Die Boeing 737 MAX ist ein gebranntes Kind und nach zwei kapitalen Abstürzen mit über 360 Todesopfern, wurde das Flugzeug weltweit gegroundet und Boeing musste fast zwei Jahre lang die Software nachbessern und ein erneuter Zulassungsprozess wurde durchlaufen.
Inzwischen hat die Boeing 737MAX wieder in Europa und den USA, sowie bei vielen anderen Aufsichtsbehörden die Zulassung erhalten und gilt inzwischen als eines der am besten geprüften Flugzeuge und damit auch als eines der sichersten, wenn man hier eine Abstufung machen will.
Dennoch kam es am 19. Dezember 2021 wieder zu einem Zwischenfall mit einer Boeing 737MAX8 von Air Canada, welche als AC234 von Vancouver nach Edmonton fliegen sollte. Beim Start hat das Flugzeug bei niedriger Geschwindigkeit damit begonnen die Nase automatisch zu heben.

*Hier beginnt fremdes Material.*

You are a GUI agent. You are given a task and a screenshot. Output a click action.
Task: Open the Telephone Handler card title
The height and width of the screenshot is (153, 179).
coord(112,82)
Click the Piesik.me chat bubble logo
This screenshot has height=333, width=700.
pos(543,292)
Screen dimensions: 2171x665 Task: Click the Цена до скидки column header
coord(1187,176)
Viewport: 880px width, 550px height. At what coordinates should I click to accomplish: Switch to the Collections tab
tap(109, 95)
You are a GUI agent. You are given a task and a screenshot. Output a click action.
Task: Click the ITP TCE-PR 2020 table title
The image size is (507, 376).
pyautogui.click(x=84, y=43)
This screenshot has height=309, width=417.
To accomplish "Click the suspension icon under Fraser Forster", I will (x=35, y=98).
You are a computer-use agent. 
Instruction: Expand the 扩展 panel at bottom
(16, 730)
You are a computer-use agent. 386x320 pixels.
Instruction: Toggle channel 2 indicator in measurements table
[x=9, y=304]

Die Crew konnte dies aber abfangen und konnte das Flugzeug sicher bei der eigentlichen Startgeschwindigkeit abheben lassen.
Dabei kommen bei diesem Zwischenfall schnell Gedanken an Parallelen zu den zwei Abstürzen in Äthiopien und Indonesien der Boeing 737MAX, bei welchen die Flusssteuerungssoftware MCAS die Flugzeuge fehlerhaft in einen steilen Sinkflug gebracht hat.
Im Falle von AC 234 lag der Fehler allerdings wohl nicht in der Flugzeugsteuerung, sondern in menschlichem Versagen, denn nach dem Flug wurde festgestellt, dass die Boeing 737MAX falsch beladen wurde. So zeigte der Ladeplan, dass 89 Koffer im vorderen Frachtraum der Boeing 737MAX hätten verladen werden sollen, allerdings waren alle Koffer im hinteren Frachtraum verladen worden.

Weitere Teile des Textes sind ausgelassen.